The real problem lies with the fact that there are no real battles(or atleast I can remember any) where Tsunade did something impressive. The time she fought kabuto was pretty bullshit, Kabuto at that time was no match for any of the sannins. And fight with Oro was a stand still in some odd triagular way. Next real opponent she faced was Madara, which in no way is fair comparison. So the only real chance She had to show here real skills was to fight with Pain, but instead she choose to stay back and cure everyone and let other fighters fight. Now this could be either a brilliant strategy of totally foolish plan since she was clearly under estimating pain or over estimating her soldier. I mean Kakashi and Gai are damn beasts but they were no match for Pain. 
It is kishi's failing to show her real potential and in lack of any conclusive victories it is very hard to support the fact that she is indeed as strong as they claim.


----------



## trance (Aug 22, 2013)

Neko White said:


> Trance said:
> 
> 
> > And Naraka path would've just brought Deva path back...who would proceed to send Tsunade to a nice little gravity orb in the sky.
> ...



...Ok.

So, I'm guessing this is a spite thread...

It doesn't matter what could've been...what matters is what did happen.

Supposed to have beaten Pain =/= actually beating Pain...

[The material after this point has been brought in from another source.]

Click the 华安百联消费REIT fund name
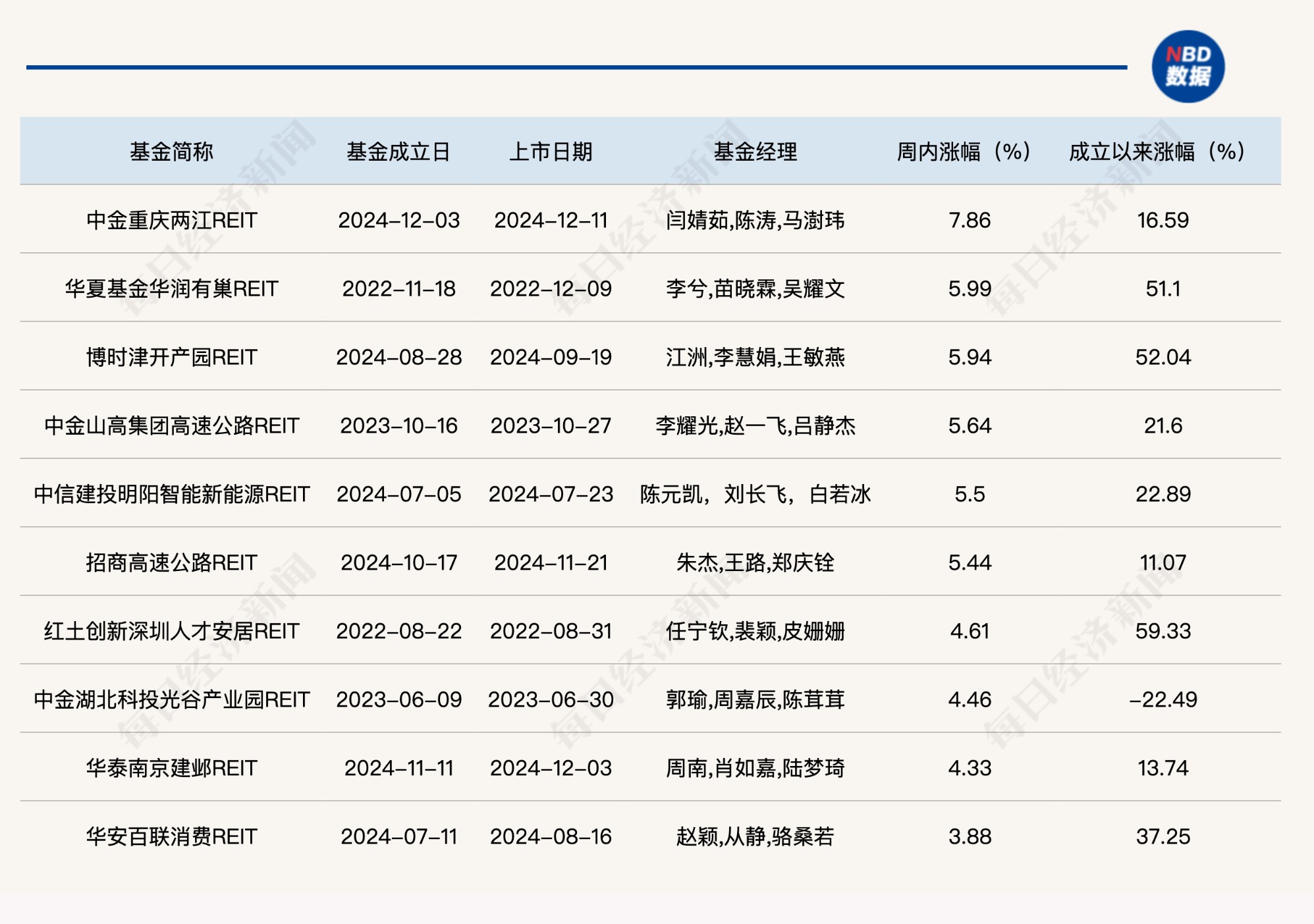click(x=171, y=837)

Besides, the Pain fight was good with Naruto avenging his sensei..probably wouldn't have been as enjoyable as if Tsunade fighting

When Tsunade finally did showcase her abilities, they were utterly shit on by Madara...

So blame Kishi...


----------



## nmwn93 (Aug 22, 2013)

Trance said:


> ...Ok.
> 
> So, I'm guessing this is a spite thread...
> 
> ...



im not denying that at all and no it isn't a spite my dude just throwing it out there is all and madara shit on everyone


----------



## trance (Aug 22, 2013)

Ok then.


----------



## The Pirate on Wheels (Aug 22, 2013)

Yes, Kishi planned for Tsunade to beat Deva, but he was talked out of it.  Yes, Kishi and whoever talked to him apparently forgot he had a Pain built specifically to revive other pains.  

On the pro side, you can say that Kishi explicitly rates Tsunade as able to defeat Deva Pain.  On the con side, we don't know how the fight would have been handled, or hot would have happened, so it's not like there's anything to point to other than it would have happened somehow.  She might have had help, like Kakashi did, or she might have told everyone to stay out of it, or Deva could have tripped and fell on her fist.


----------



## Augustus Haugerud (Aug 22, 2013)

Was this supposed to be in an interview or something?


----------



## Miyamoto Musashi (Aug 22, 2013)

I fail to see why this matters. It honestly doesn't matter unless we see it in the manga. And Kishimoto tends to hype up character when he talks about them, but most of the time they don't turn out as strong as he says.


----------